Make an exact copy of the lines from the one containing "Instruction: Click the" through the end of the records below, and leave out every picture.

============================================================

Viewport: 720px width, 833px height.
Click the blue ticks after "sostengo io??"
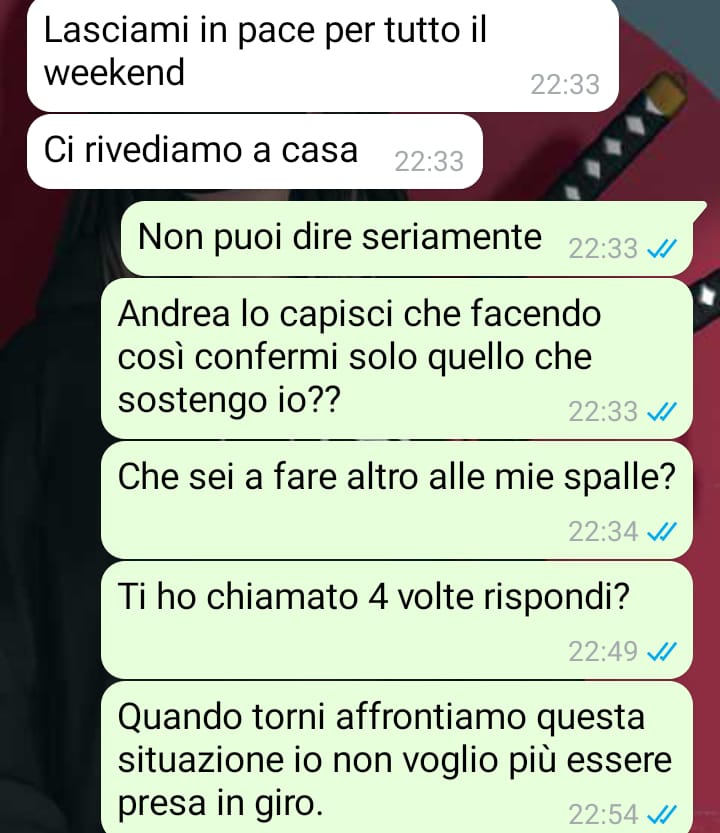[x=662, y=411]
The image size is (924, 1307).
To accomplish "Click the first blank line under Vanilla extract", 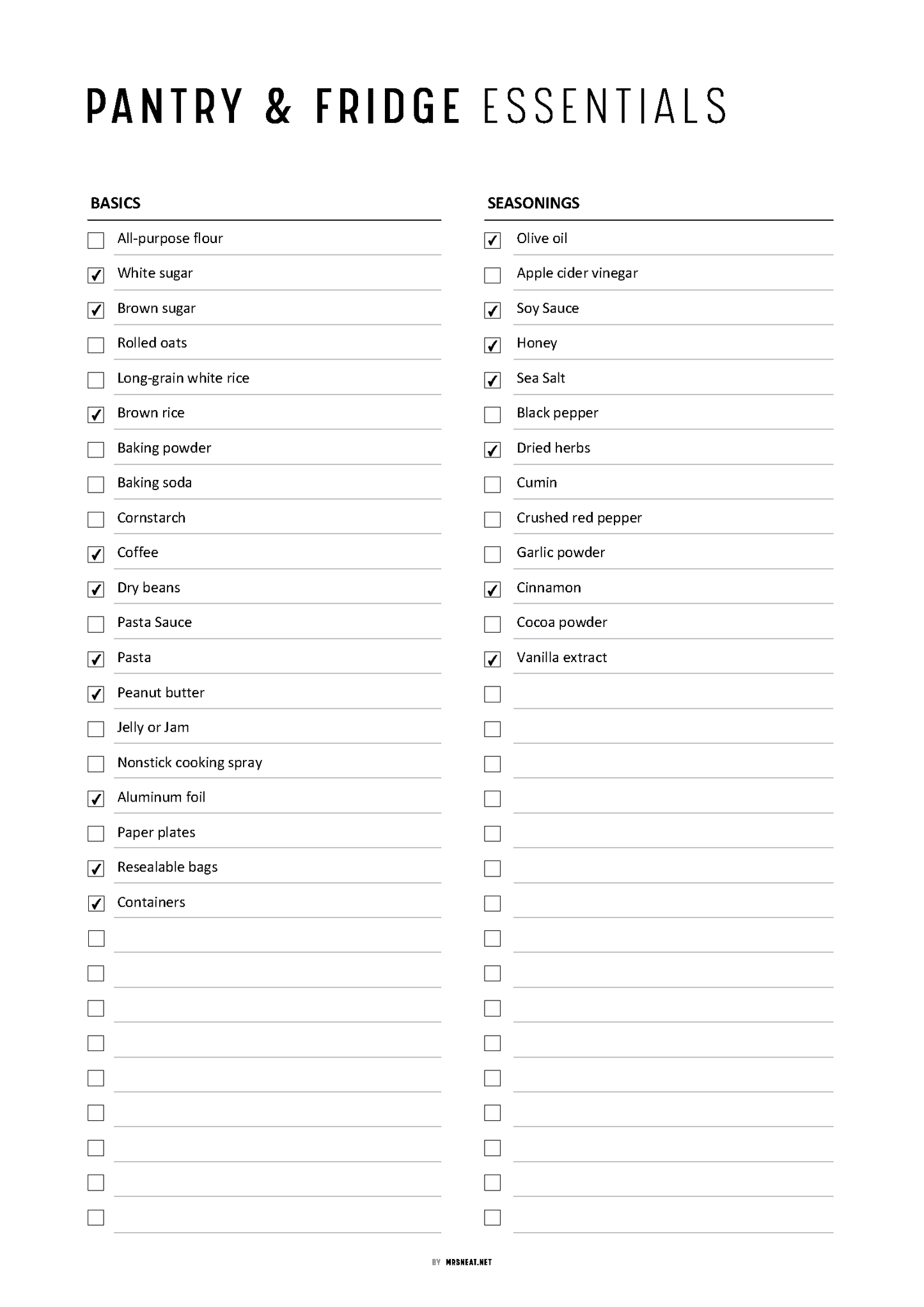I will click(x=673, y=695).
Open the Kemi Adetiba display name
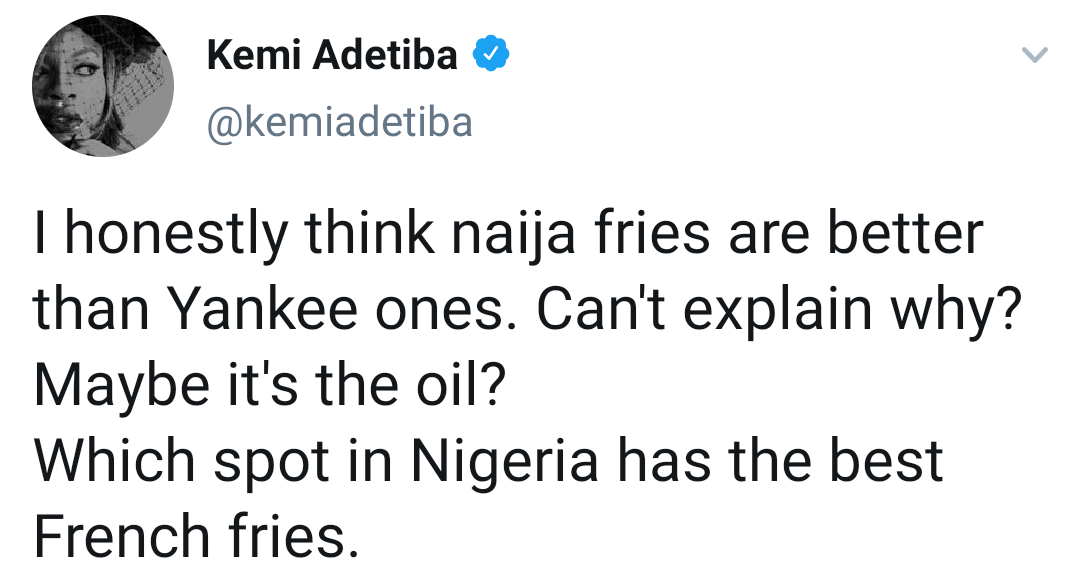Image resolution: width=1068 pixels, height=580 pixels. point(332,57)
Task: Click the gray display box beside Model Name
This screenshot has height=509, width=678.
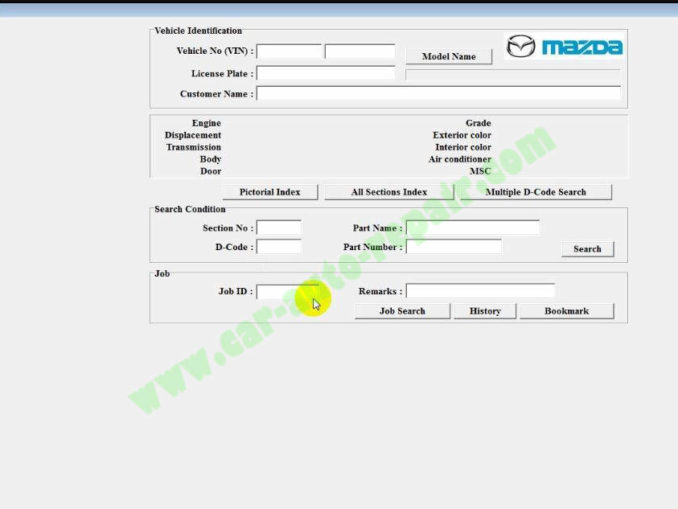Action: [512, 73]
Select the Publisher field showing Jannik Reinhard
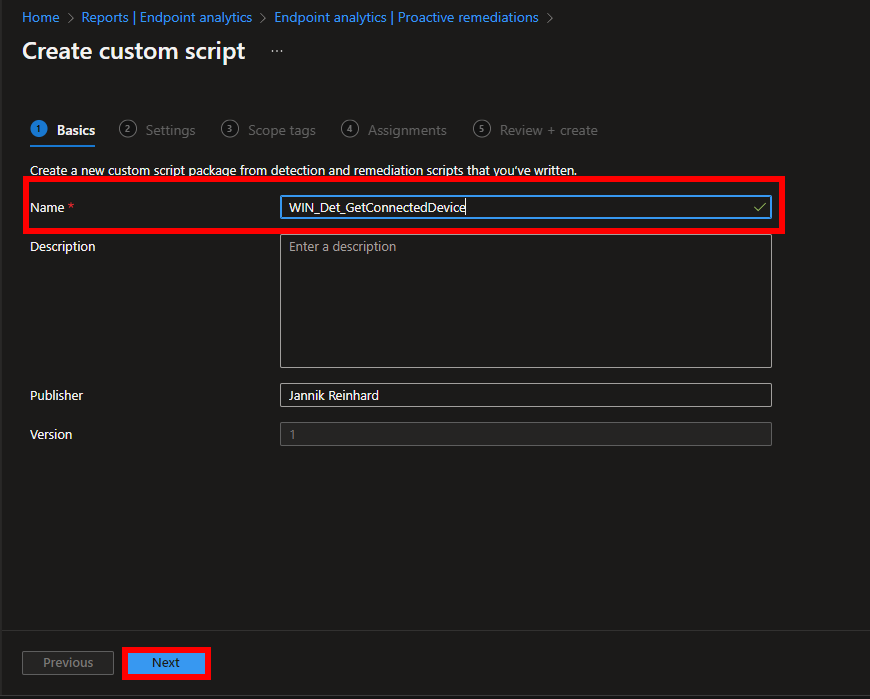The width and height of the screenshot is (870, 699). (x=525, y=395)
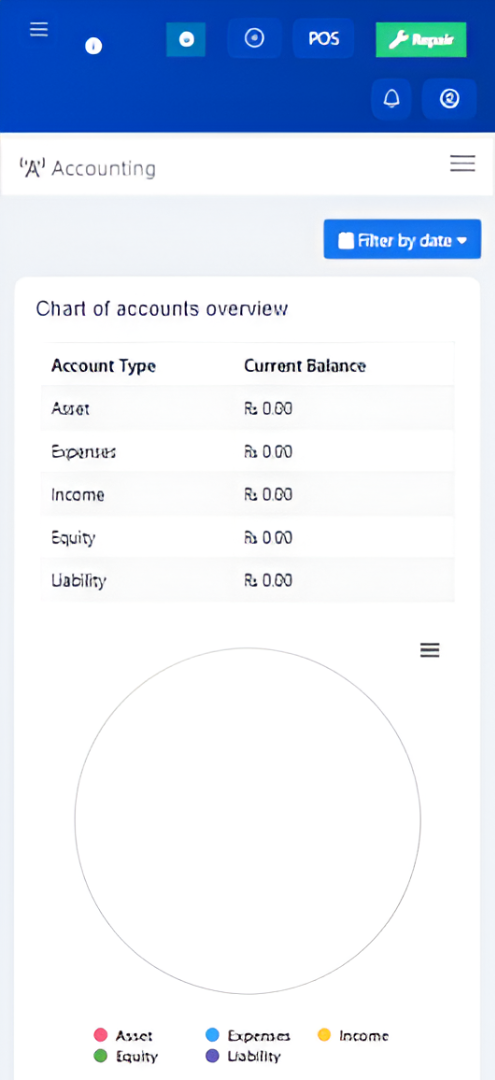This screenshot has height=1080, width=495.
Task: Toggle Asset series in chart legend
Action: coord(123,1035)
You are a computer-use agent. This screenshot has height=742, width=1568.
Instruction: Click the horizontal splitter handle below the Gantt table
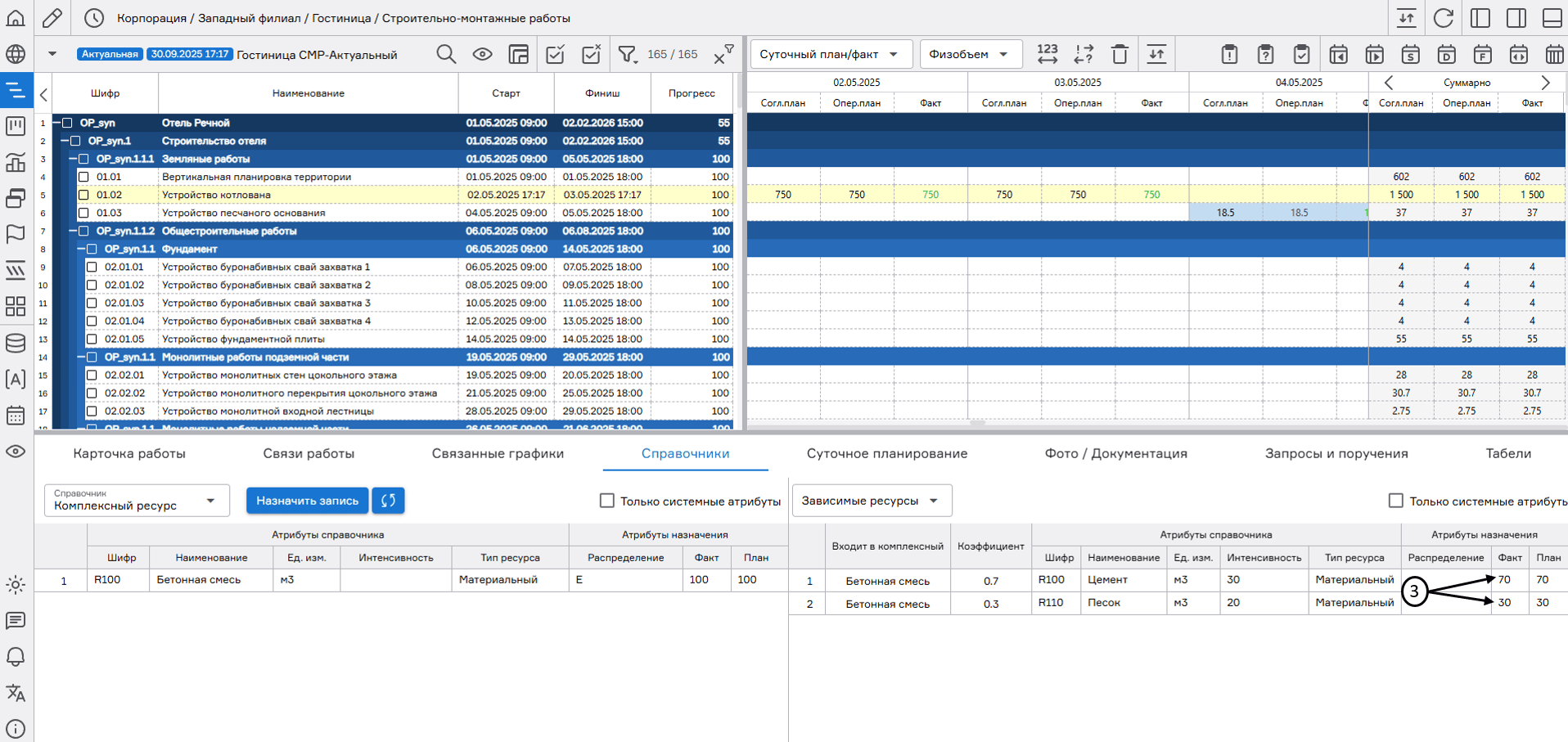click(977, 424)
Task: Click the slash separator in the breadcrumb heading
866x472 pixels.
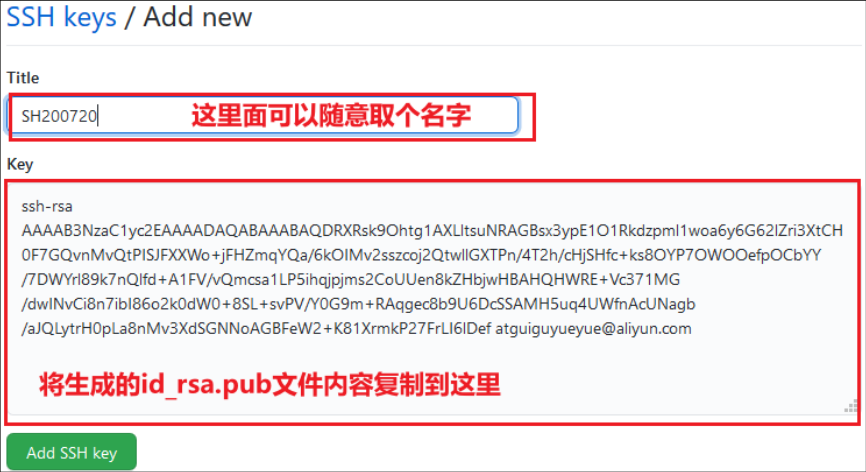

============================================================

*Task result*.
Instruction: Click the horizontal splitter handle below the Gantt table
click(977, 424)
Task: Click the slash separator in the breadcrumb heading
866x472 pixels.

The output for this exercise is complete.